What is expected>
Reproduce verbatim the stretch of the data from the line containing "Click the print" through the line containing "pyautogui.click(x=216, y=36)", both lines included.

Given records>
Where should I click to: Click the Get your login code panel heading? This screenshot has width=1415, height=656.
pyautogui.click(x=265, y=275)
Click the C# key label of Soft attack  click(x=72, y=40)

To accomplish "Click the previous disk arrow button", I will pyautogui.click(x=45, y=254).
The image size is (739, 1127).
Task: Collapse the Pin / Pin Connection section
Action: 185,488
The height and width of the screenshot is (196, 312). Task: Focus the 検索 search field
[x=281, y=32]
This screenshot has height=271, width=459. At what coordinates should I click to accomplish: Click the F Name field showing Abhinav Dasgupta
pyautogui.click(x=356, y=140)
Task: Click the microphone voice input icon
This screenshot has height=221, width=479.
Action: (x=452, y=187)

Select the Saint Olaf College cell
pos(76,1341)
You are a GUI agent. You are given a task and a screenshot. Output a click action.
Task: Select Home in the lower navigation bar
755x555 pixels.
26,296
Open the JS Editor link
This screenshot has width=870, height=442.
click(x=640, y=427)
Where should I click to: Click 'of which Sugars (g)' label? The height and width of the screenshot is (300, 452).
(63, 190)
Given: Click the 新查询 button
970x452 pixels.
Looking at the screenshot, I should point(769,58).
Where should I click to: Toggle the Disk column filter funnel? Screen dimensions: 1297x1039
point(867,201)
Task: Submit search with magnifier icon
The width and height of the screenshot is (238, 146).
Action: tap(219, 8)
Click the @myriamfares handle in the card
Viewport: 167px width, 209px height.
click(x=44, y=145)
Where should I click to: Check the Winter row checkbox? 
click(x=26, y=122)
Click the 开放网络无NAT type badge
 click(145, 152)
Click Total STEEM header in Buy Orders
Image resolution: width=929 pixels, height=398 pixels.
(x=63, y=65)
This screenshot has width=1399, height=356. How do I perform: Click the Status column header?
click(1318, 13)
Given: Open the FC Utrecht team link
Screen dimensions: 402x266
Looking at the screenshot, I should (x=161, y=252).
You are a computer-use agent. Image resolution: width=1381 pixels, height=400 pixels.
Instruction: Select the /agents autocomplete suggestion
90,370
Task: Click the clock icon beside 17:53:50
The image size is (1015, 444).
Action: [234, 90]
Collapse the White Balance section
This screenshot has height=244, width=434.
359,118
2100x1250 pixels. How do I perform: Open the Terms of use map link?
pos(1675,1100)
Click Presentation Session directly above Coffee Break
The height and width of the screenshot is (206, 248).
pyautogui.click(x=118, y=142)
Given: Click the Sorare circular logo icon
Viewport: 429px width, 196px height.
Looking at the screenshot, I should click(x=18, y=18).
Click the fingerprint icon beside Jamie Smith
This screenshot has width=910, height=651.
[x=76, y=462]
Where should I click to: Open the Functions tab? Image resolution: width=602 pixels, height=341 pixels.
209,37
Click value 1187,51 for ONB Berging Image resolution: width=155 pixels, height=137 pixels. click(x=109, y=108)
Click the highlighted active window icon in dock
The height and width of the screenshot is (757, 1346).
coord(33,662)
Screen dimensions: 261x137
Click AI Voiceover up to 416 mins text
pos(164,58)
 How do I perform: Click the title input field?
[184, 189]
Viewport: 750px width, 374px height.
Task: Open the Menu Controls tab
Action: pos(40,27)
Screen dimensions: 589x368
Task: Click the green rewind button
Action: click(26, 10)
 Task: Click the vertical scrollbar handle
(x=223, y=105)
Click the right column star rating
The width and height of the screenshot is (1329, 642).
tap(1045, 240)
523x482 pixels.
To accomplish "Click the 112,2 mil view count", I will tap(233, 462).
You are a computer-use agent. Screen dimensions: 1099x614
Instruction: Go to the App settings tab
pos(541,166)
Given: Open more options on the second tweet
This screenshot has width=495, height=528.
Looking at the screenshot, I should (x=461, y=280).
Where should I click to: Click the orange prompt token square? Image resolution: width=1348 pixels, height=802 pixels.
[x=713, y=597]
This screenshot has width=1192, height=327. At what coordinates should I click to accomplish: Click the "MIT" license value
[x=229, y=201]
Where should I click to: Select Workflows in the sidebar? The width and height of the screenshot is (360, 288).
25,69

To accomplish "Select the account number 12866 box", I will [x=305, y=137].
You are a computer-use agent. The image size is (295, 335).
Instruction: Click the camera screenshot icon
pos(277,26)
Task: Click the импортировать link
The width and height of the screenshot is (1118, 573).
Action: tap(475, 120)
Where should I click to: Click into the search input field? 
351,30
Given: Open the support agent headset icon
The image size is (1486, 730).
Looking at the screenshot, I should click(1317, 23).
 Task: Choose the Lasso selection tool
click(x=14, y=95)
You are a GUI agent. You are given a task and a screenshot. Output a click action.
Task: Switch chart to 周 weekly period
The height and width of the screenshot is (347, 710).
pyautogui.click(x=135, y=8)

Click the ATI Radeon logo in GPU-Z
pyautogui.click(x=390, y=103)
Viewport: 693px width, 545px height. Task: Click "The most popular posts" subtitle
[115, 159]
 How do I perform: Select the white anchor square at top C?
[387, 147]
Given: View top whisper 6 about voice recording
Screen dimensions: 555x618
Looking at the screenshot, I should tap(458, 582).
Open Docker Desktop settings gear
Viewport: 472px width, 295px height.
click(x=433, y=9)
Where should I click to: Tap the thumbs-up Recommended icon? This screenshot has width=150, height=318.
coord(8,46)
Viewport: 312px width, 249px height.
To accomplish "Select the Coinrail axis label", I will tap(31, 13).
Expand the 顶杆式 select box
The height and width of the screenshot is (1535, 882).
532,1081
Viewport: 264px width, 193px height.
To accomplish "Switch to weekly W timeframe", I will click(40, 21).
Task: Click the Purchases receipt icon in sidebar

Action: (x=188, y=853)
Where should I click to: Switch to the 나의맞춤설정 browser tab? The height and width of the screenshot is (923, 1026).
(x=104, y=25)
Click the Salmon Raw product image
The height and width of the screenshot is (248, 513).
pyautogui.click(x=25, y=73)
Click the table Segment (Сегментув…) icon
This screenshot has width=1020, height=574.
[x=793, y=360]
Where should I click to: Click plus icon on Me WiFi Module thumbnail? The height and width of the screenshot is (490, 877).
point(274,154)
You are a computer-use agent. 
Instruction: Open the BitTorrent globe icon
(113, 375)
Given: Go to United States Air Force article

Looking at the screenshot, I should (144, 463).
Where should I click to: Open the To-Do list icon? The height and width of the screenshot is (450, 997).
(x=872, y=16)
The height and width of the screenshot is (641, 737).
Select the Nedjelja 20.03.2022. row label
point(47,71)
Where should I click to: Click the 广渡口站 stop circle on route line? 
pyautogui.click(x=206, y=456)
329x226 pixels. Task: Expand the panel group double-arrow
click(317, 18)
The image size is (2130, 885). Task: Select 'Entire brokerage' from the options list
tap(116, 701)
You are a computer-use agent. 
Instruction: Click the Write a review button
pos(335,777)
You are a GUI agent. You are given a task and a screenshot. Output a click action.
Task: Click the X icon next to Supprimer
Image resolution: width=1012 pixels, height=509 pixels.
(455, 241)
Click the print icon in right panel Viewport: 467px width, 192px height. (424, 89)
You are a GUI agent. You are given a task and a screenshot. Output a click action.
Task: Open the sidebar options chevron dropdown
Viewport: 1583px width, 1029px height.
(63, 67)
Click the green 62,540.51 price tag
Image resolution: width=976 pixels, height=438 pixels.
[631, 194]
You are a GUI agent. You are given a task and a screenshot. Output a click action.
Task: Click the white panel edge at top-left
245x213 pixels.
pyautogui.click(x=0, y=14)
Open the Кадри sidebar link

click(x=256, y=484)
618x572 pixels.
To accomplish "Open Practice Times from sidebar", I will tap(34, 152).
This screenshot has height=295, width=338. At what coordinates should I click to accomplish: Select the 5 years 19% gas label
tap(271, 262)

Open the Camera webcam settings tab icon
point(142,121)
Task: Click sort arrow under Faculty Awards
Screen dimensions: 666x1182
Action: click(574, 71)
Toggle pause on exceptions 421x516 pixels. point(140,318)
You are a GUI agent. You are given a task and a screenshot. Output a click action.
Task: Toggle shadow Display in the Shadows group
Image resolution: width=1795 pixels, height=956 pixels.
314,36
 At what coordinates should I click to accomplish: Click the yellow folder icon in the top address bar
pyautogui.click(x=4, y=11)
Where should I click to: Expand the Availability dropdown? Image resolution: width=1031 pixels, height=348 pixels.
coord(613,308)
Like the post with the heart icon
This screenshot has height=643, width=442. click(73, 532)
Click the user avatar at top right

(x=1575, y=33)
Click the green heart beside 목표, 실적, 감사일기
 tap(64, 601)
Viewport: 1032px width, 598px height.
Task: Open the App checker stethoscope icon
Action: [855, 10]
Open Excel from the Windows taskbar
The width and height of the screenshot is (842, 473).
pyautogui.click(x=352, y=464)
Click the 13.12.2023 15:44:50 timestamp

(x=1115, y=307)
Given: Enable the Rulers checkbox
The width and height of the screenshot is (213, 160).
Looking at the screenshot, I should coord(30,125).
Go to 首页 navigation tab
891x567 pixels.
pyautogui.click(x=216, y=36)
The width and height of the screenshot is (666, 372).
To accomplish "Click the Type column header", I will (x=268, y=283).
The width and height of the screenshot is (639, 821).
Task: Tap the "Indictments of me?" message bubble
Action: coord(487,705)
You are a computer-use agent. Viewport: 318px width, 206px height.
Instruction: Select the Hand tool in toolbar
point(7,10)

Final answer>
Click the print icon in right panel Viewport: 467px width, 192px height. (424, 89)
You are a GUI agent. You are given a task and a screenshot. Output a click action.
Task: Open the sidebar options chevron dropdown
Viewport: 1583px width, 1029px height.
(63, 67)
Click the green 62,540.51 price tag
Image resolution: width=976 pixels, height=438 pixels.
[631, 194]
You are a GUI agent. You are given a task and a screenshot. Output a click action.
Task: Click the white panel edge at top-left
245x213 pixels.
pyautogui.click(x=0, y=14)
Open the Кадри sidebar link

click(x=256, y=484)
618x572 pixels.
To accomplish "Open Practice Times from sidebar", I will tap(34, 152).
This screenshot has height=295, width=338. At what coordinates should I click to accomplish: Select the 5 years 19% gas label
tap(271, 262)

Open the Camera webcam settings tab icon
point(142,121)
Task: Click sort arrow under Faculty Awards
Screen dimensions: 666x1182
Action: click(574, 71)
Toggle pause on exceptions 421x516 pixels. point(140,318)
You are a GUI agent. You are given a task and a screenshot. Output a click action.
Task: Toggle shadow Display in the Shadows group
Image resolution: width=1795 pixels, height=956 pixels.
314,36
 At what coordinates should I click to accomplish: Click the yellow folder icon in the top address bar
pyautogui.click(x=4, y=11)
Where should I click to: Expand the Availability dropdown? Image resolution: width=1031 pixels, height=348 pixels.
coord(613,308)
Like the post with the heart icon
This screenshot has height=643, width=442. click(73, 532)
Click the user avatar at top right

(x=1575, y=33)
Click the green heart beside 목표, 실적, 감사일기
 tap(64, 601)
Viewport: 1032px width, 598px height.
Task: Open the App checker stethoscope icon
Action: [855, 10]
Open Excel from the Windows taskbar
The width and height of the screenshot is (842, 473).
pyautogui.click(x=352, y=464)
Click the 13.12.2023 15:44:50 timestamp

(x=1115, y=307)
Given: Enable the Rulers checkbox
The width and height of the screenshot is (213, 160).
Looking at the screenshot, I should coord(30,125).
Go to 首页 navigation tab
891x567 pixels.
pyautogui.click(x=216, y=36)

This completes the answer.